文書の抜粋:
------------------------------
「ヤングケアラー」という言葉を、最近よく聞くようになりました。
「ヤングケアラー」とは、学校などに通いながら両親や祖父母の介護、きょうだいの世話をしている18才未満の子供のことです。
障害や病気のある家族に代わって料理や洗濯などの家事をしたり、家計を支えるために仕事をしているようなケースもこれに該当し、中には小学生もいるといいます。
まだ調査が始まったばかりで、実態の把握には至っていないようですが、ある調査によると、中高生のおよそ20人にひとりがヤングケアラーなのではないか?と言われています。
また、このような報道を受け、「かつて自分もヤングケアラーだった」という人も声を上げ始めました。知られていなかっただけで、こういう事実は以前からあったようなのです。
なぜ知られていなかったのか?
それは、
- 「親が家事をしない(できない)から、自分がやるしかない」
- 「家族の状況を他人に知られたくない」
- 「相談しても状況が変わるとは思えない」
などの理由により、本人からのSOSがなかったことに加え、たとえ“どうにかしたい”と思っていたとしても、相談する先も、今のようにSNSなどで発信するという手段もなかったからではないかと思われます。
最近になってその存在が明らかになり、今後さらなる調査が行われることと思いますが、調査と並行して“速やかな支援”を行っていかなければいけない問題だと思います。
ヤングケアラーと言われるような子供たちは、自ら「今の状況が異常だ」と気づきにくく、「助けて欲しい」と声をあげるという発想すらできないでいるかもしれないからです。
もしもこの文章を目にしたあなたが、「自分もそうかも?」と思ったら、後にあげる連絡先に相談してみてください。そして、似たような経験をもつ人の話しを聞いてみてください。
そうすることで、あなた自身のおかれた状況を客観的に判断することができ、この先どうしたらいいのかが見えてくるかもしれません。
親が家事をしない!押し付ける理由は?
親自身が病気であったり、仕事が多忙で家事や子供の世話をする時間が作れないなど、親が家事をしない・できない理由はさまざまだと思います。
その場合、きょうだいの中では長男・長女がその代わりをすることになるでしょう。
------------------------------
データ記録:

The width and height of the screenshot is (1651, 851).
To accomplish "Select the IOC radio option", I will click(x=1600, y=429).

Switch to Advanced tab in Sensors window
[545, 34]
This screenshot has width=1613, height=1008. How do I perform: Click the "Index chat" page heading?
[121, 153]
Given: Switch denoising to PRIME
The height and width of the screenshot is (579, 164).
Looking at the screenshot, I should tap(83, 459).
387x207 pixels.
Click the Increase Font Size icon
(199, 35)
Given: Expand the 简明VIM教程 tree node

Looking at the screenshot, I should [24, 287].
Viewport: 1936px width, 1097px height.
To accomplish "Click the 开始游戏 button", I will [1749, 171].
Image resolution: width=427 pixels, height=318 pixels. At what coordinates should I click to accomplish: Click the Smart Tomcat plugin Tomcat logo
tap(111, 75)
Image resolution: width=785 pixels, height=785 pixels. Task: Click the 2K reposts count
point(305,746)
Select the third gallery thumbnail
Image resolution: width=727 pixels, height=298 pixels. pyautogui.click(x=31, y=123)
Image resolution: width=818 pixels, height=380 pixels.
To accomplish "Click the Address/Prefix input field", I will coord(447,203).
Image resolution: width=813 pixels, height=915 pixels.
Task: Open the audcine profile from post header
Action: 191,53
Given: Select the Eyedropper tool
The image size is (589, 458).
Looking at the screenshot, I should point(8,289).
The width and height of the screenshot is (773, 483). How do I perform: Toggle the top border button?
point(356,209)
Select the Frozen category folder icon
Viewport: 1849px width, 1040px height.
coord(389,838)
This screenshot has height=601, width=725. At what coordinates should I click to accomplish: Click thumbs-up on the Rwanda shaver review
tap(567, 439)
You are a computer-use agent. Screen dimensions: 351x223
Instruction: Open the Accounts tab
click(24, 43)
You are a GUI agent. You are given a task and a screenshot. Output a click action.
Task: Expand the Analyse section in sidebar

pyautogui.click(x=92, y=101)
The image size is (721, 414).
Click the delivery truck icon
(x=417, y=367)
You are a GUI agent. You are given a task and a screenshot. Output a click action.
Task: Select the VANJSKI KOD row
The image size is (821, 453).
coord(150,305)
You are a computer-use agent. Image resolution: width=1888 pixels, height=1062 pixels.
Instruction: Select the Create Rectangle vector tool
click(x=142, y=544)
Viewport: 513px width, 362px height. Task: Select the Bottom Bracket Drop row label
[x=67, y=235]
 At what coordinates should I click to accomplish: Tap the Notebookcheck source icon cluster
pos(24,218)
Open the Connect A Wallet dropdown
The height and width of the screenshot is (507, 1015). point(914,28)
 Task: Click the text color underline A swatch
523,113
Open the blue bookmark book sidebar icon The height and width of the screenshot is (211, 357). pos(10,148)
------------------------------
課題:
ヤングケアラーについての文書の抜粋を、最後の文の続きから引き継いで書き進めてください。

課題の解答:
自分がやらなければ
“長男・長女は責任感が強い”とよく言われますが、生まれながらにそうだったわけではなく、やはりそのように育っていくのだと思います。
ヤングケアラーの場合も、
- “親が病気で家事や幼いきょうだいの世話ができない”
- “親が忙しく、朝早く出かけてしまい帰りが遅い”
それならば「自分がやるしかない」・・・
そうやって、責任を感じて自ら背負ってしまうのではないでしょうか?
それを「申し訳ない」と思ったり、感謝できる親であれば、子供は報われると思いますし、いつか、状況が改善したら家事労働から解放される可能性もあるでしょう。
しかしながら、そうではない場合もあります。
毒親・毒母と呼ばれる存在
自分が家事をできないわけではないけれど、幼い子供の世話ができないわけではないけれど、それでも子供にそれを押し付ける親...
いわゆる「毒親」、「毒母」と呼ばれる存在です。
毒親たちは、「家事が苦手」、「家事が嫌い」、はたまた「家族の世話をするのが嫌」などの理由で、本来自分がやるはずの家事・育児をわが子に押し付けます。
なぜそんなことができるのか?本当の理由は本人以外にはわからないことですが、“子供のものは自分のもの、自分の子供をどうしようが親の自由”というような、ゆがんだ認知があるのではないか?と言われています。
中には、自らも「毒母」に育てられ、自分が幼いころに親の代わりに家事をやってきたことで、「もう、家事はやりたくない」という人もいるようです。
親は家事がいっさいできない・苦手な理由は?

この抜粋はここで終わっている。